Bittorrent - Seed Ratios

I also remember being fascinated with bittorrent and the way that different private servers set up their ratio rules. It’s a little like how Robin Wall Kimmerer articulates the Honorable Harvest:

If you’re downloading more than you’re uploading, you’re considered a “leecher”. While you’re uploading, you’re a seeder. Many private torrent sites have rules to keep their torrents alive, and thriving with multiple seeders. It becomes a point of pride or a well regarded act of community service to continually seed the files that are very infrequently in demand. Others incentivize contributions to the community by allowing you to trade your upload ratio, or gain upload ratio from participation. On some, community members set bounties of their upload ratio to request specific files to be shared. In this way some private torrent sites have surpassed entities like the Library of Congress in maintaining access and archiving rare materials. Looking again to seeds - how many seeds does the planting of one seed beget? How can one care for any given lineage of seeds? How do we ensure a reciprocal exchange that keeps a community interacting, even once everyone has received nourishment or something they desired from the community?

Serverless Architecture. Dividing everything up leads to loneliness…

friction creates opportunities for connection and mutually autonomous relationships?- what do we lose in convenience?

Where hardware benefits from lower energy use if you can lessen the amount of interactions any given task takes… within a social fabric, lessening the amounts of interactions is akin to plucking threads out of the weave. Eventually the fabric becomes full of holes, too sheer to hold all the seeds in the carrier bag…

What happens when we offload all the infrastructural elements and activities upon which trust are built and relationships are made to third parties? We see this in our everyday lack of relationship with the long chains of people who make our living possible. While few of us are able to meet a farmer and buy directly from someone who produced our food, how many relationships do we have where we can fully know a person? How fragmented is our trust and relationship, if we are not able to know the ways in which the person halfway across the world who produces one widget of a contraption we use, moves in the world and cares for the world? and They themselves have no way of knowing who the food they eat comes from? How can we address harms, or make real collective dreams, when there is no relationship to the people who make the daily implements of our world?

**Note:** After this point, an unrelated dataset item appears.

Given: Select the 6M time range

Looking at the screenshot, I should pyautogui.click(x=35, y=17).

What would designing infrastructure look like if there was an intentional cyclical nature, of allowing it to sit still and not add new features, maintenance or a hospice state, only to then rebuild that same software with all the lessons learned, every once in a while?

Thinking of the shrine in Japan that gets rebuilt every 12 years. A technology for knowledge preservation. Since it’s handcrafted and requires many skilled people to build and maintain the knowledge, it fosters deep connections between the people who bear the knowledge through the passage of time.

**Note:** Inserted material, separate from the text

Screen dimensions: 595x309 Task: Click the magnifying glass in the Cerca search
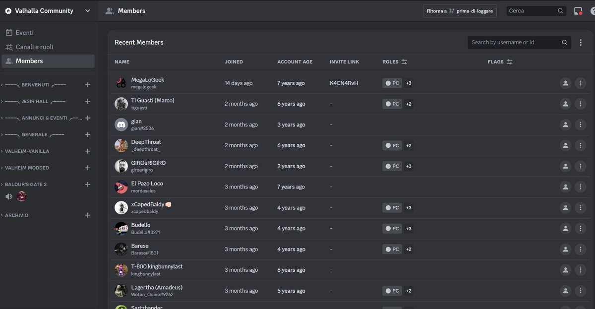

Surely some tech projects, especially some open source code projects, probably feel this way. Is anyone actually rebuilding the whole thing from the ground up every generation? Does this limit the complexity of a system in a good way?

Server Project

In typical fashion, I'm bouncing from idea to idea, not yet delving into the implementation. Maybe something cohesive will form from all of these disparate orientations:

Minimalist Infrastructures - A Server is a place to hold things in one place that many people can access. The granary, into which everyone can unload and fill their carrier bags. A collective effort to build structures that are a boon to many involved. An act of collective care, of opening up spaciousness for response-ability and creativity.

Mar 19 2024

A minimalist, server like (or server maintainer-like) gesture. Binder Clips Attached to a Lightpost.

A poster on a street pole reads: "Your poster here! Free service from a neighbor trying to make the world a little more easeful for us all." Below the main text are tear-off tabs with QR codes and URLs. The poster is attached with binder clips, and a beige van is parked in the background.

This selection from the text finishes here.